5. Violência em sua cidade se combate como?
Resgatando a dignidade humana. Gerando emprego e renda, tirando as crianças das ruas, salvando os jovens da prostituição e das drogas com projetos criativos e simples e, principalmente, com a participação das pessoas. Para isso criei a secretaria de gestão participativa e cidadania. Eu sozinha não consigo resultados, mas junto com a sociedade poderemos transformar qualquer realidade.
Outra violência a ser combatida é a que fez de Boa Vista a segunda cidade brasileira mais violenta, onde mais morrem, no trânsito, jovens entre 15 e 25 anos. Para isso, estamos iniciando uma verdadeira cruzada pela educação de motoristas e pedestres. Contratamos Luiz Miura, que ajudou a humanizar o trânsito em Brasília.
6. E a crise social em que vivemos? Como prefeita, como pretende enfrentá-la?
Acredito na Administração Participativa. Não só no orçamento participativo, mas no planejamento e na execução. Creio que a discussão, a transparência na execução das obras e programas, a sensibilidade, o respeito à cidadania é o primeiro passo para enfrentarmos a crise social. Pretendo realizar um conjunto de ações 70% na área social para enfrentar a crise em que vivemos. Programas como Saúde em família, agricultura familiar, erradicação do trabalho infantil bem acompanhados. Implantar projetos criativos dentro da nossa realidade que de fato melhorem a qualidade de vida e mostrar ao cidadão que ele tem direito à cidadania. Trabalhando a cidade por inteiro e principalmente acreditando nisso e enfrentando as dificuldades que virão, teremos resultados.
7. Pela lei eleitoral 30% das candidatas às eleições para o Legislativo e Executivo deveriam ser mulheres De acordo com o Tribunal Superior Eleitoral de Brasília, essa quota ainda não foi alcançada. Em 2000 o Brasil teve apenas 18.72 de candidatas mulheres. Como a senhora explica o baixo índice.

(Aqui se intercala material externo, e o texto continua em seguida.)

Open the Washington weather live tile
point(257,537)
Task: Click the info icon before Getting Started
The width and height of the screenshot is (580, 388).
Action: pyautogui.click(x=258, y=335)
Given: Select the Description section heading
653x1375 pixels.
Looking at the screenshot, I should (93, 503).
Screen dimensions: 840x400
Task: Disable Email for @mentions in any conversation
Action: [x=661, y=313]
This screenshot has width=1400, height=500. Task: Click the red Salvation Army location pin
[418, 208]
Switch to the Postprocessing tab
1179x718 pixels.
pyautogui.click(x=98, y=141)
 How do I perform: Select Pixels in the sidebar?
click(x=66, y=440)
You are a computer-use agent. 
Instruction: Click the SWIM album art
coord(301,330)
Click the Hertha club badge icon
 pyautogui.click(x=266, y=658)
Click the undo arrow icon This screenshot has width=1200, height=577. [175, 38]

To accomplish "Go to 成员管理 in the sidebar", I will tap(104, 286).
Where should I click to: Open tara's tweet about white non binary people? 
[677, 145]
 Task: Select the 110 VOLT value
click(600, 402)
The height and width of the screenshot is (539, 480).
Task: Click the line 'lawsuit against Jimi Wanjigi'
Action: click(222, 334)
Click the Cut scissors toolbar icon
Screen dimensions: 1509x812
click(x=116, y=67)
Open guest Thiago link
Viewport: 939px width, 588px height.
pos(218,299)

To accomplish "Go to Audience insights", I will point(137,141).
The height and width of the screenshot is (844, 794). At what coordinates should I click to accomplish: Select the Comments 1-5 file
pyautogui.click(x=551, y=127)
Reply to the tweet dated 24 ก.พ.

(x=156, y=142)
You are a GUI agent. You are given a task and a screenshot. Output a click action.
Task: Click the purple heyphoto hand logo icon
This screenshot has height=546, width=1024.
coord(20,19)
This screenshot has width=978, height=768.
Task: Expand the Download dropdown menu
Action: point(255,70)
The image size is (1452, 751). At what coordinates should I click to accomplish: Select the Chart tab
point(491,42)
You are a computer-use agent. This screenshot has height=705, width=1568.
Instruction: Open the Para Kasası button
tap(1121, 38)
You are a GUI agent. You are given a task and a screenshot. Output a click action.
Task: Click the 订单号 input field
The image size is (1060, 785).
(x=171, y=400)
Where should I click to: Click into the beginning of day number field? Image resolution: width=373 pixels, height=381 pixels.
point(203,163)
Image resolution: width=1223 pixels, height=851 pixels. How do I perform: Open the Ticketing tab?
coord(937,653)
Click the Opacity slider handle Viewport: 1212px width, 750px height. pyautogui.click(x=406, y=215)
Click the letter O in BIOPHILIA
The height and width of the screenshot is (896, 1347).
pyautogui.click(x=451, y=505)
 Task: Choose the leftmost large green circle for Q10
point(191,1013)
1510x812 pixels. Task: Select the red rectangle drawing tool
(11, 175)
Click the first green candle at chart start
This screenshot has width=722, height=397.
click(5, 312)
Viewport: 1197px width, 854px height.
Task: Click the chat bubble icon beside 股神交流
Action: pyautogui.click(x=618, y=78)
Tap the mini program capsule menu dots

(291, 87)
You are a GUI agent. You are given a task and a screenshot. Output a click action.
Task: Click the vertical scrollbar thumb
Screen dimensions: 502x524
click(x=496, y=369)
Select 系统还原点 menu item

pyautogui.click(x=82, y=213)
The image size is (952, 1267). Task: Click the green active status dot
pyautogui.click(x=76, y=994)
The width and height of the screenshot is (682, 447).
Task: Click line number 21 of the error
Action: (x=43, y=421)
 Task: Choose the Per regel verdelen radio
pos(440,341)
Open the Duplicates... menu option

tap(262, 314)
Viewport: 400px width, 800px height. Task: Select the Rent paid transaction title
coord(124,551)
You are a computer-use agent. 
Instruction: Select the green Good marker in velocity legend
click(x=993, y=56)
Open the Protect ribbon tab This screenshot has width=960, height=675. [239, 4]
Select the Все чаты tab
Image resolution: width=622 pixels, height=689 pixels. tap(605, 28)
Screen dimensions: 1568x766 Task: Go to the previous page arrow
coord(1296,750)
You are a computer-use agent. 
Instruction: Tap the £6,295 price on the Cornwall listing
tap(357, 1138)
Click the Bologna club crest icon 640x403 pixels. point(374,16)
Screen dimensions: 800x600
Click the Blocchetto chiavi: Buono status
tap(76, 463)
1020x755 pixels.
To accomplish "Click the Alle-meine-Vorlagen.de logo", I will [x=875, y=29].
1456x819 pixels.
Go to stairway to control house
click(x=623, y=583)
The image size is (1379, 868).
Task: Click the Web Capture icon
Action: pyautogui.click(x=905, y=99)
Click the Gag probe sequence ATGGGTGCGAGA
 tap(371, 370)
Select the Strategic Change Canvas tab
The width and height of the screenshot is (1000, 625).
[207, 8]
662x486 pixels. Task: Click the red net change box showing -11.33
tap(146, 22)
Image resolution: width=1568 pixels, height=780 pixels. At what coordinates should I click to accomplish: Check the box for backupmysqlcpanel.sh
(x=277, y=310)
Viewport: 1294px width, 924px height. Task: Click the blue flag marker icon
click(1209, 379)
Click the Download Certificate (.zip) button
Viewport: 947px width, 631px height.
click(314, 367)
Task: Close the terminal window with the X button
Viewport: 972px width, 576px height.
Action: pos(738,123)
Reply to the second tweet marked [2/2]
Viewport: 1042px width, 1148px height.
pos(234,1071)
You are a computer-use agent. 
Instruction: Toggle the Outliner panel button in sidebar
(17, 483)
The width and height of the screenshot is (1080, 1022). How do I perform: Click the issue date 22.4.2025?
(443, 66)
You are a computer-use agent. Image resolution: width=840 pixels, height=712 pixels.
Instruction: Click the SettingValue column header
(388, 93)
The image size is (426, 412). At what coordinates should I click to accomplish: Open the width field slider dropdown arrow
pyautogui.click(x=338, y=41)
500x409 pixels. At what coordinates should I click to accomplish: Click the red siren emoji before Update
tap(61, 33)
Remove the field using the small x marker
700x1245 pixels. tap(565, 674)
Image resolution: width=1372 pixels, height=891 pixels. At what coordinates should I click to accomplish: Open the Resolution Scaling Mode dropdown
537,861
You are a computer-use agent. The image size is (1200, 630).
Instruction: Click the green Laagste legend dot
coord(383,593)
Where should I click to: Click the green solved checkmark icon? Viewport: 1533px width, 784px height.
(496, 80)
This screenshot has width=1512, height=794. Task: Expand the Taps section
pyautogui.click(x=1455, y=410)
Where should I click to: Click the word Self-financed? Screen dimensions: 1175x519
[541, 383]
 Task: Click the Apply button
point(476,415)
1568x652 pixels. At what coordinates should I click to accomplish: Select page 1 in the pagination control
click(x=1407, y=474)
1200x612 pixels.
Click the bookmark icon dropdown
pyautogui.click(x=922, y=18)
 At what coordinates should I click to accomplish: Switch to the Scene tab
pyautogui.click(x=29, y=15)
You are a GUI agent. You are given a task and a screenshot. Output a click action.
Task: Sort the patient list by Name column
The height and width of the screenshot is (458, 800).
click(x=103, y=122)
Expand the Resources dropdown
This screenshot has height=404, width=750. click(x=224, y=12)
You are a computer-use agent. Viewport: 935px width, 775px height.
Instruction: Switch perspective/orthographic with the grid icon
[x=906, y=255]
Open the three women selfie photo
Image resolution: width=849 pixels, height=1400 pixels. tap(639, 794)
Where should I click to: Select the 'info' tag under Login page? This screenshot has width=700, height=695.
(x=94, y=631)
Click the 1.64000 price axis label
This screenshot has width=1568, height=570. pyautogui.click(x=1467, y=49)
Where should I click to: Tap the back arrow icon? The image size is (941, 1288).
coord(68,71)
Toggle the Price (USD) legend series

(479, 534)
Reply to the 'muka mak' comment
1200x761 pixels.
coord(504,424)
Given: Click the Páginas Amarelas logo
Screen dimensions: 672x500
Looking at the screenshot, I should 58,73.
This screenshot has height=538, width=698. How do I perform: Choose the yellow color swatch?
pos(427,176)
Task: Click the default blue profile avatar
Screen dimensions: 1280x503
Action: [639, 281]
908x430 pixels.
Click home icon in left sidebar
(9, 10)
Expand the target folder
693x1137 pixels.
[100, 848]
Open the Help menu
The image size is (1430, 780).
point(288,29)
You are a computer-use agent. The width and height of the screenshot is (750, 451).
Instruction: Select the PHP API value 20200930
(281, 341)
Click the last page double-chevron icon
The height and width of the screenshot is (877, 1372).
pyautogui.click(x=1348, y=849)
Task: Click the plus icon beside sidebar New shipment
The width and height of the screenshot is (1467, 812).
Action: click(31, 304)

Explico: a política é extremamente machista. Quantas ministras têm hoje no governo? Quantas deputadas? Quantas senadoras? No executivo se torna ainda pior, quantas governadoras ou prefeitas? Na nossa história a mulher sempre atuou pouco dentro da política. Além do machismo, fazer política hoje significa lutar numa realidade onde as manchetes de corrupção e tantas coisas erradas são mais fortes que a ação positiva feita. As mulheres são mais exigentes quanto a isso. Outra coisa, o fato de se fazer política não torna mulher menos feminina. Hoje ainda, quando se vê uma mulher atuar na política, a discriminação é grande. Você não vai resolver uma participação maior das mulheres na política, através de uma lei eleitoral obrigando 30% das mulheres a concorrerem como candidatas, pelo contrário, vejo como discriminação. Para fazer política e sobreviver a ela precisa acreditar, ter ideal, e mudar uma realidade não é fácil. Mudar uma realidade política é infinitamente mais difícil. É sofrido!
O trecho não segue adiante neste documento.